Synthesis of Silica Nanoparticles from Sugarcane Bagasse by Sol-Gel Method

Yatim Lailun Ni’mah*, Zakkiyyah Hidayatul Muhaiminah, Suprapto Suprapto

Chemistry Department, Faculty of Science and Data Analytics, Institut Teknologi Sepuluh Nopember Surabaya 60111, Indonesia

*Corresponding author: Yatim Lailun Ni’mah, Chemistry Department, Faculty of Science and Data Analytics, Institut Teknologi Sepuluh Nopember Surabaya 60111, Indonesia. Email: [email protected]

Received Date: June 29, 2022

Publication Date: February 16, 2023

Citation: Ni’mah YL, et al. (2023). Synthesis of Silica Nanoparticles from Sugarcane Bagasse by Sol-Gel Method. Nanoparticle. 4(1):10.

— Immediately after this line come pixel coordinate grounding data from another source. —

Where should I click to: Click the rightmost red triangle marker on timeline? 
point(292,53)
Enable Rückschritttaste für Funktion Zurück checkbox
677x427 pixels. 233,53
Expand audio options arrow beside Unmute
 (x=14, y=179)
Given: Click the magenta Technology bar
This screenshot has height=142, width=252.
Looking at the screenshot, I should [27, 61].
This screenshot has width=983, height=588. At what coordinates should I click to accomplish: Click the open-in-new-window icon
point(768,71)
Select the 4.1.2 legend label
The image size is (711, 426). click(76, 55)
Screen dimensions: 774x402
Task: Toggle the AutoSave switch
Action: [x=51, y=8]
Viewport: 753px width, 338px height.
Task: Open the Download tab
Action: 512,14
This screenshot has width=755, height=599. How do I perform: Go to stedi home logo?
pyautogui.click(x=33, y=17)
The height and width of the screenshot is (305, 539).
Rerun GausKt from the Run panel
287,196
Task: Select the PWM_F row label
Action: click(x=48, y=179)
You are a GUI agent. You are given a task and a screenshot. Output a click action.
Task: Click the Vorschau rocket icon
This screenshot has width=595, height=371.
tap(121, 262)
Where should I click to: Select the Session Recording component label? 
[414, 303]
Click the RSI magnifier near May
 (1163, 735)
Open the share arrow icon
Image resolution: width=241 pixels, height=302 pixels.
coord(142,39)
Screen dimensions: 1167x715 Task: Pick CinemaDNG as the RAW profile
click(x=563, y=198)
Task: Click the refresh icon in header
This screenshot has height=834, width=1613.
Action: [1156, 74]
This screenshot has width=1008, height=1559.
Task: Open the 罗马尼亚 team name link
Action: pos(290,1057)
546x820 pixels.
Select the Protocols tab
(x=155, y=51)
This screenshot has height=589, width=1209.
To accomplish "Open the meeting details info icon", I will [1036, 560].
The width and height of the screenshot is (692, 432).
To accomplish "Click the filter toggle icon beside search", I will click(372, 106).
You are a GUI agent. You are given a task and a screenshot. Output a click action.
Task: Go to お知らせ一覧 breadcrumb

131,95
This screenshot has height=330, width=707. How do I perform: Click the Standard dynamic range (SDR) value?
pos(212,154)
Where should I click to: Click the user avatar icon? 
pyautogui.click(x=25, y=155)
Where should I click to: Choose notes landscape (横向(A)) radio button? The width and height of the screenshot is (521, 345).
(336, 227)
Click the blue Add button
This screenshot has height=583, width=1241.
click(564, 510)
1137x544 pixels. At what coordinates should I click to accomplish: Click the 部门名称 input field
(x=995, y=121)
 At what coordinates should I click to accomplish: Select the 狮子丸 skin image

Copyright: Ni’mah YL, et al. © (2023). 


The silica nanoparticles have been successfully synthesized from sugarcane bagasse using the sol-gel method. Sugarcane bagasse contains abundant silica, so it can use as an alternative source of silica nanoparticles. Sugarcane bagasse was calcined at 650°C for 2 hours, and then it was extracted using NaOH to obtain sodium silicate solution. The solution was titrated with HCl for gelling process. The synthesized of silica nanoparticles from sugarcane bagasse were characterized using FTIR and XRD. Based on the XRD characterization, the results showed that the silica had an amorphous phase, and the FTIR spectrum has siloxane and silanol groups. The synthesized silica nanoparticles have an average size of 53 nm which was calculated using Scherrer Formula. From the data obtained, sugarcane bagasse can use as a source of silica nanoparticles.


The large amount of solid agricultural waste can be an environmental problem due to garbage accumulation, leads odor and health problem for human, including sugarcane bagasse. Sugarcane is one of the principal agricultural corp in Indonesia and it is the second largest agro-based industry after palm oil [1]. Sugarcane bagasse has been only used as animal feed, fertilizer production or reused as fuel in sugar factories and the ashes just thrown away. Chindaprasirt and Rattanasak [2] stated that sugarcane bagasse ash has a rich content of silica, where sugarcane roots play an important role in absorbing silica from the soil and transporting it to shoots, so it can used as a source of silica nanoparticle. Source of silica can found in various agricultural waste such as in sugarcane leaf and bagasse, rice husks, wheat husk, corn cob, nut grass, etc. Among many different natural resources available, sugarcane is one of the main potential source for silica extraction and subsequent transformation on nanostructured silicon [3].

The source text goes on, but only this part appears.